● **TASKS TO PERFORM**:
#1 From the essay on giving, reproduce word for word the part that opens with the words containing "My family and" and closes with "they’ve given me.".
#2 In the essay on giving, what does the writer say family and friends do? List each thing.
#3 According to the essay on giving, what percentage of his net worth is Zuckerberg donating?

● **EXERCISE TEXT**:
Something I realized about donating money is that it’s a trade off between how much I care about helping others now versus how much I think the money will help me (in any way, including helping me help others in the future). It’s interesting because the more money I accumulate, the lower the marginal utility is per dollar. And so, the more money I accumulate, the more money I’ll be able to give away without affecting my quality of life. At an extreme, think about how Zuckerberg is donating 99% of his net worth. The amount of good that money will do for the world is incredible, but his quality of life with 1% of his net worth probably isn’t drastically different than with 100%. I’m not trying to downplay his contributions at all — he’s a wonderful philanthropist doing incredible amounts of good for the world, but I think it clearly illustrates the idea that it’s easier to give away a larger percent of your income the larger your income is.

Family and friends

My family and friends enrich my life. They make me smile and laugh. They share in my joys and in my sorrows. They’re people I care deeply about. I’ve decided I should make a more conscious effort to maintain close friendships and to spend more mindful, quality time with these people in an attempt to give to them what they’ve given me.

● **DATA EXTRACTS**:
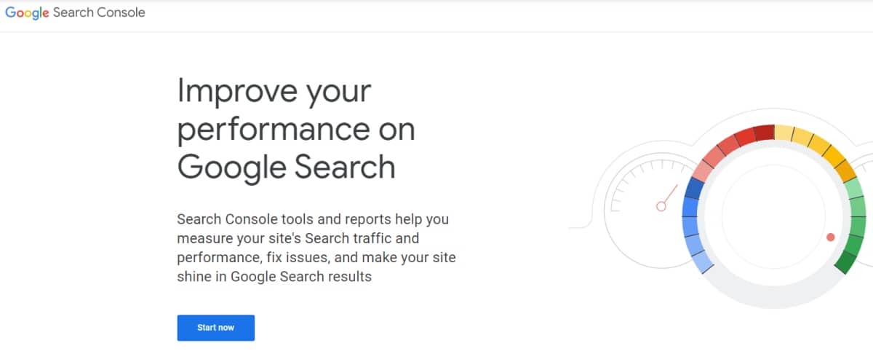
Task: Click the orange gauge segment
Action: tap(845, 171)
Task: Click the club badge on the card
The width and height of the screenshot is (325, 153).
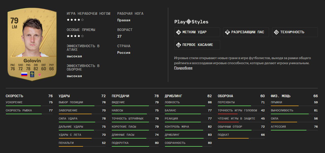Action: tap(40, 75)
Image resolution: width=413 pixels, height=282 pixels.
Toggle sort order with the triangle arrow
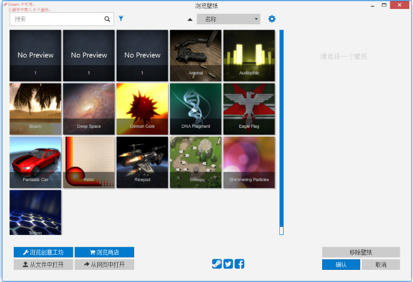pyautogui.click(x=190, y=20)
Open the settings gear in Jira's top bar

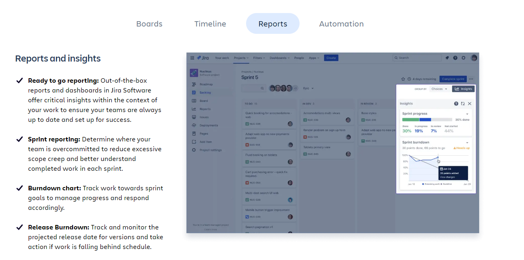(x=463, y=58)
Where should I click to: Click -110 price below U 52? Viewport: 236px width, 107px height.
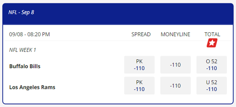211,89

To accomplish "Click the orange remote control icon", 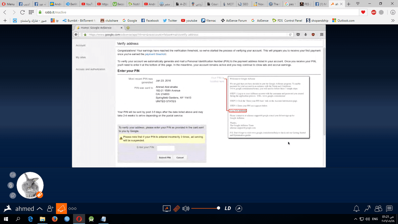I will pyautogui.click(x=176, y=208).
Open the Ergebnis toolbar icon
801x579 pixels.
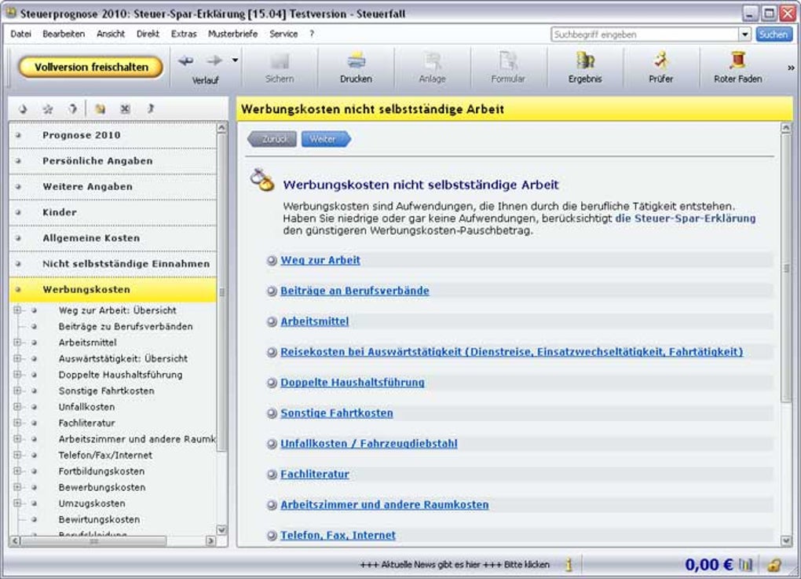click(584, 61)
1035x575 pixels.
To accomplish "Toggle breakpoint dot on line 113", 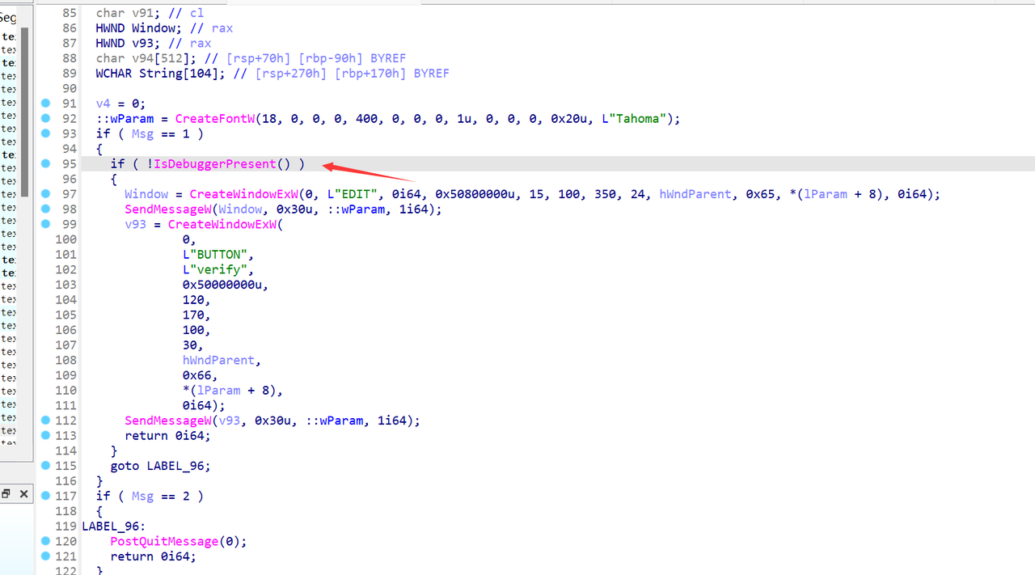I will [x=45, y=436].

--

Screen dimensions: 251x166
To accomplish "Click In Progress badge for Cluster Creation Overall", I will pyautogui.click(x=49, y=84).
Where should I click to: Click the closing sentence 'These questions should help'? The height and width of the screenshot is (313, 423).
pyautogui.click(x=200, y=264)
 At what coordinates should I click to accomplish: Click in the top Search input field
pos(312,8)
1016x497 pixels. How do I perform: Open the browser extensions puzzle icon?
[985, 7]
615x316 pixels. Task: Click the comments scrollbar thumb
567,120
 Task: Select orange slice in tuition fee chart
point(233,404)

● **ANSWERS FOR THIS EXERCISE**:
#1
My family and friends enrich my life. They make me smile and laugh. They share in my joys and in my sorrows. They’re people I care deeply about. I’ve decided I should make a more conscious effort to maintain close friendships and to spend more mindful, quality time with these people in an attempt to give to them what they’ve given me.

#2
- They enrich the writer's life.
- They make the writer smile and laugh.
- They share in the writer's joys and sorrows.

#3 99%